Ainsi ce roman a le mérite de mettre le focus sur un auteur qui n’a jamais cessé d’inscrire son œuvre dans le réel autant que dans un mouvement artistique, de la conduire à une invention langagière incessante, puisée à un surréalisme sans artifices, de la mettre en regard de la marche du monde et de ce que l’art peut y changer.
Desnos a affirmé dès l’adolescence une volonté d’indépendance, rebelle aux écoles et à sa famille, inventeur de sa propre destinée qui sera sans concessions aux dictatures, l’insolence de son « Maréchal Ducono » à l’adresse de Pétain suffit à le dire.

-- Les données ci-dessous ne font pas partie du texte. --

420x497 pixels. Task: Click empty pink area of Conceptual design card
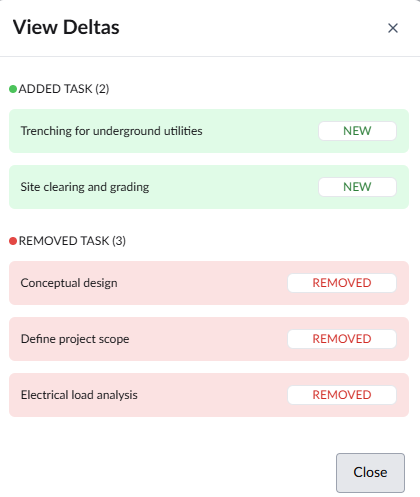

Homme de langage, il le nourrit de multiples passions, pour la littérature qu’il connaissait en profondeur, mais également pour les musiques du monde et le jazz, la chanson, le cinéma qu’il recensait dans ses articles nombreux quand il ne professait pas à la radio un onirisme inventif et porteur d’espérances. Homme de fidélité quand il accompagna le tragique de la destinée d’Yvonne George avant de partager les hauts et les bas de sa relation passionnelle à Youki, quand il se dévoua sans faille à ses amis, accompagnant leurs projets artistiques, soutenant leurs déboires personnels, hébergeant les plus démunis. Homme d’engagement quand il prit position dès les années trente contre la montée des fascismes, dénonçant les totalitarismes et les atteintes à la liberté de parole, quand il prit fait et cause pour la Résistance durant la Seconde Guerre Mondiale avant d’être arrêté pour cela et de mourir à Terezin.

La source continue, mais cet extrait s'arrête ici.